How to disable the pc speaker (beep!)
Get rid of the annoying beeps in Linux
Contents
Remove the pc speaker module "pcspkr"
Open a terminal and issue this command as root:
rmmod pcspkr
To prevent the "pcspkr" module from loading again at startup, open /etc/modprobe.d/blacklist with your favorite text editor (as root) and add following lines to the end of the file:
# disable the **** pc speaker blacklist pcspkr
Re-enabling the pc speaker
Temporarily activate it by loading the module (run this from a terminal with root privileges):
modprobe pcspkr
If you don't want to prevent the module from loading during startup, delete the lines from /etc/modprobe.d/blacklist described in the previous section.
Disable console beeps in /etc/inputrc
Another solution is to disable console beeps in /etc/inputrc (change with your favourite editor, should work on all distributions)
# do not bell on tab-completion set bell-style none
Disable the system beep in Gnome
In Ubuntu 7.10 and later, uncheck:
- System > Preferences > Sound > System Beep > Enable System Beep
Or if it's just the terminal tab auto-completion that's bothering you, uncheck:
- Terminal > Edit > Current Profile > Terminal bell
Learning to love the beeps
Actually, these beeps are quite useful sometimes (especially with shell-scripts that want to get your attention with echo -e "\a" ).
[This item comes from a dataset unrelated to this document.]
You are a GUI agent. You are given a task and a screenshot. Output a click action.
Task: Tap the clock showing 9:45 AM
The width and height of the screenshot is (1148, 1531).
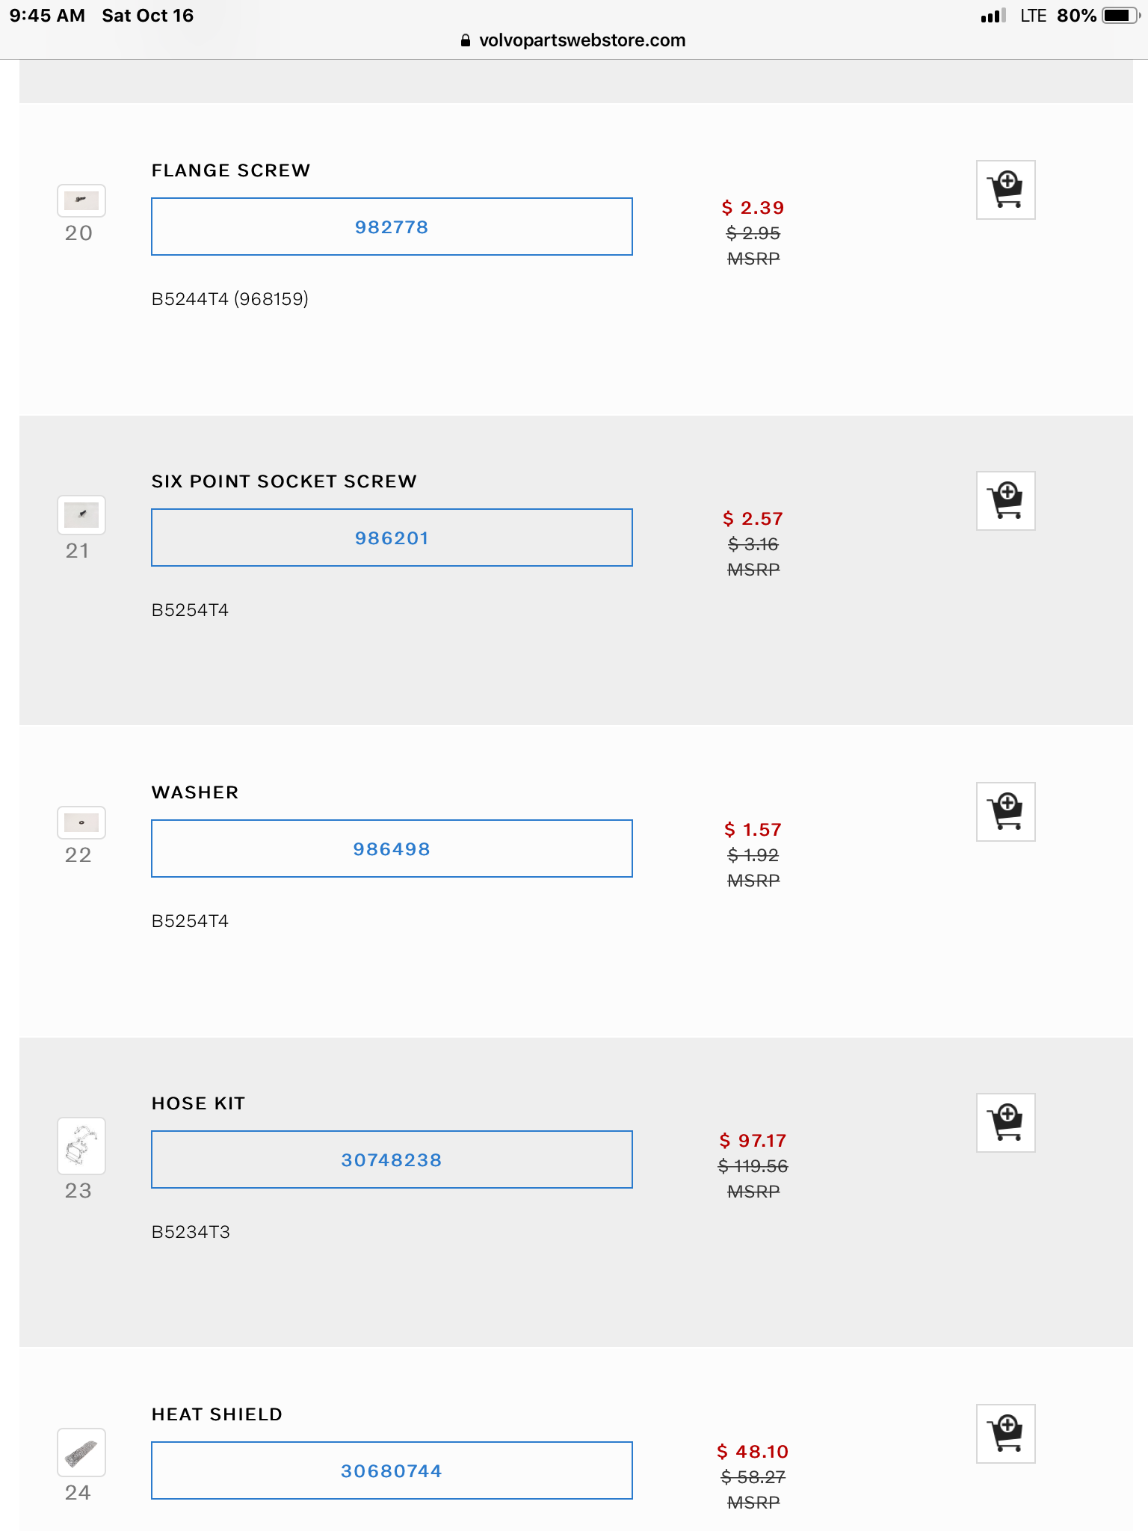47,16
The reason people tend to hate them are because they get overused.
1. Make bash tab-completion less beepy, by editing /etc/inputrc (or ~/.inputrc). Add:
# Show all if ambigious. set show-all-if-ambiguous on
This makes tab-completion more useful, as well as less irritating: we now only get a beep on a true error (no possible completions); if multiple options are possible, all are printed, and it doesn't beep.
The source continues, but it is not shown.